IT-Outsourcing vs. eigene IT-Abteilung: Was passt besser?
Das Wichtigste in Kürze
- Einzelne IT-Mitarbeiter bedeuten ein hohes Risiko bei Krankheit, Urlaub oder Kündigung.
- Ein externer Dienstleister bietet das geballte Wissen vieler Spezialisten und garantiert Ausfallsicherheit.
- Die Kombination aus internem Ansprechpartner und externem Experten-Team (Co-Managed IT) ist oft ideal.
Jedes wachsende Unternehmen steht irgendwann vor der Frage: Stellen wir einen eigenen IT-Mitarbeiter ein oder vergeben wir die Betreuung komplett an einen externen Dienstleister? Oft startet man damit, dass der technikaffine Kollege aus dem Marketing die IT 'nebenbei' macht. Doch sobald die IT geschäftskritisch wird, ist dieses Modell brandgefährlich.
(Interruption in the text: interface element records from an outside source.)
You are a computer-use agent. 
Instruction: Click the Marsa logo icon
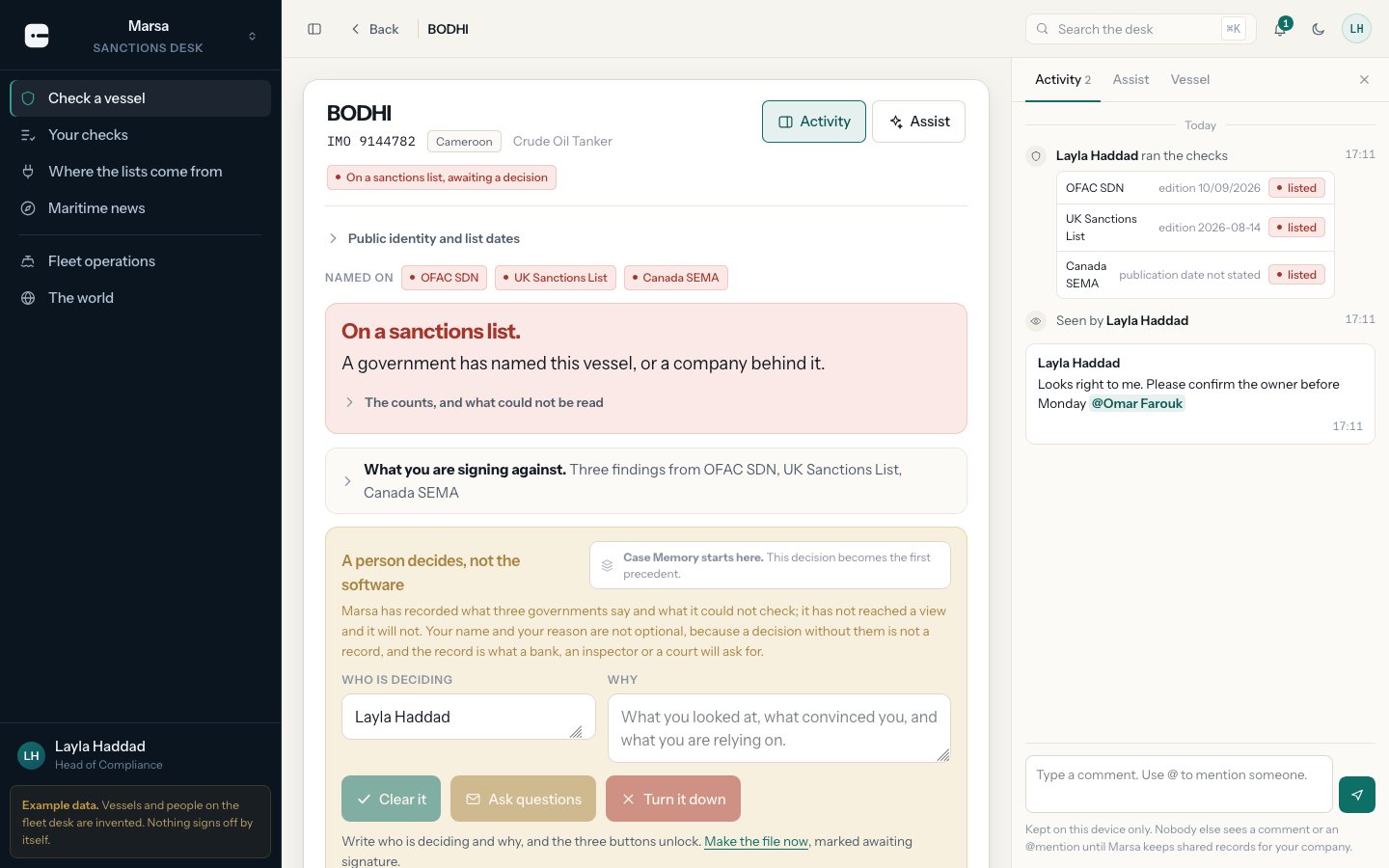coord(37,36)

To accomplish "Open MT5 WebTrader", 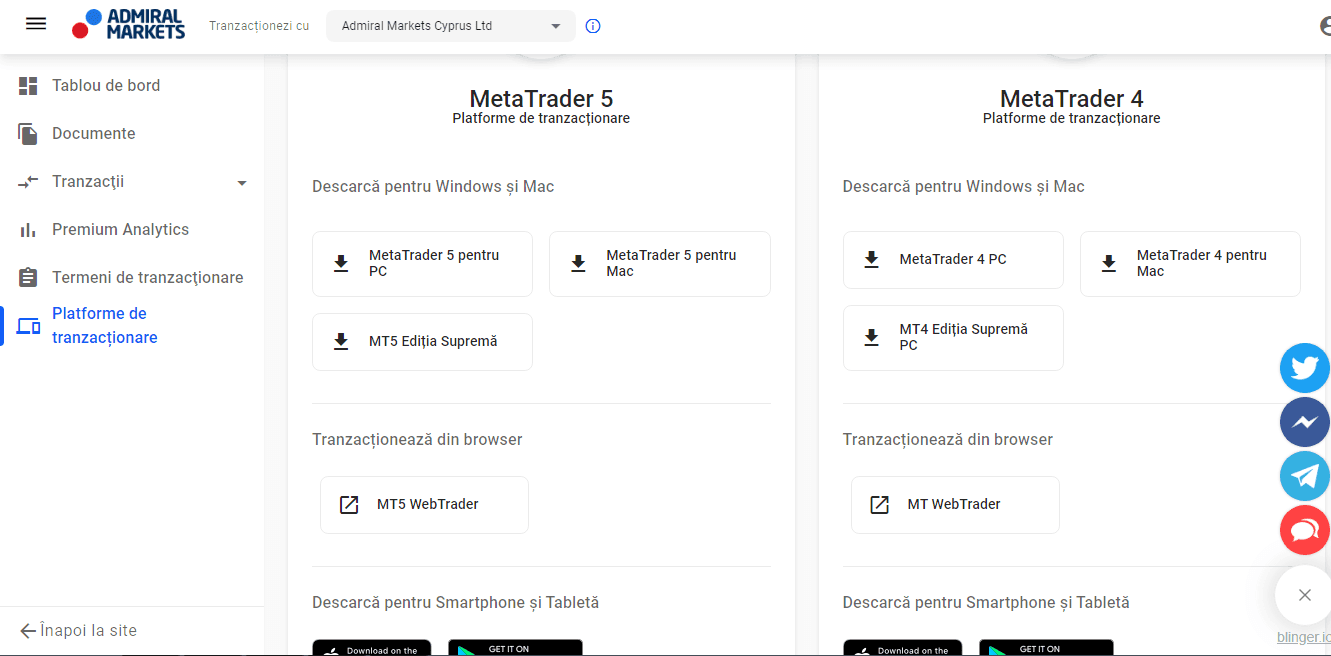I will point(424,504).
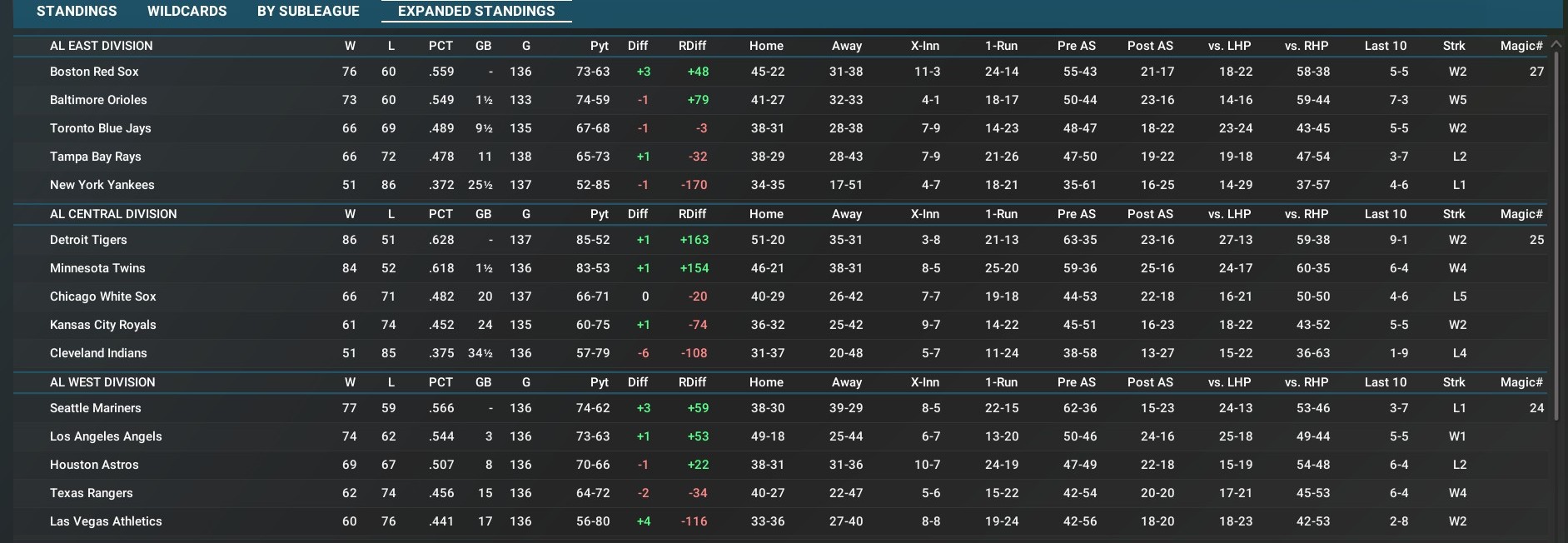View the Minnesota Twins team page
Image resolution: width=1568 pixels, height=543 pixels.
pos(97,268)
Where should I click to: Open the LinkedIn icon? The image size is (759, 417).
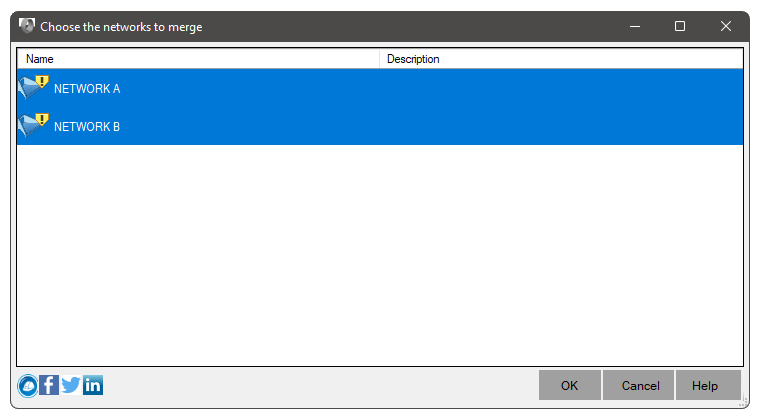point(93,386)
Ein eigener IT-Mitarbeiter bietet den Vorteil der ständigen Präsenz vor Ort. Er kennt die Abläufe im Detail und ist sofort ansprechbar. Das große Problem ist jedoch die Abhängigkeit: Was passiert, wenn dieser eine Kollege krank wird oder das Unternehmen verlässt? Er nimmt oft das gesamte IT-Wissen mit. Zudem ist es heute fast unmöglich, dass ein einzelner Generalist sich gleichzeitig tiefgehend mit Cloud-Architekturen, komplexen Firewalls und modernsten Cyberangriffen auskennt.
Hier spielt das IT-Outsourcing (oft in Form von Managed Services) seine Stärken aus. Ein guter IT-Dienstleister stellt dir nicht nur eine Person, sondern ein ganzes Team von Spezialisten zur Verfügung. Das System wird rund um die Uhr überwacht, Vertretungen bei Urlaub oder Krankheit sind garantiert und die Kosten sind durch monatliche Festpreise absolut planbar. Der Dienstleister kümmert sich proaktiv um Updates und Sicherheit, während du dich auf dein Kerngeschäft konzentrierst.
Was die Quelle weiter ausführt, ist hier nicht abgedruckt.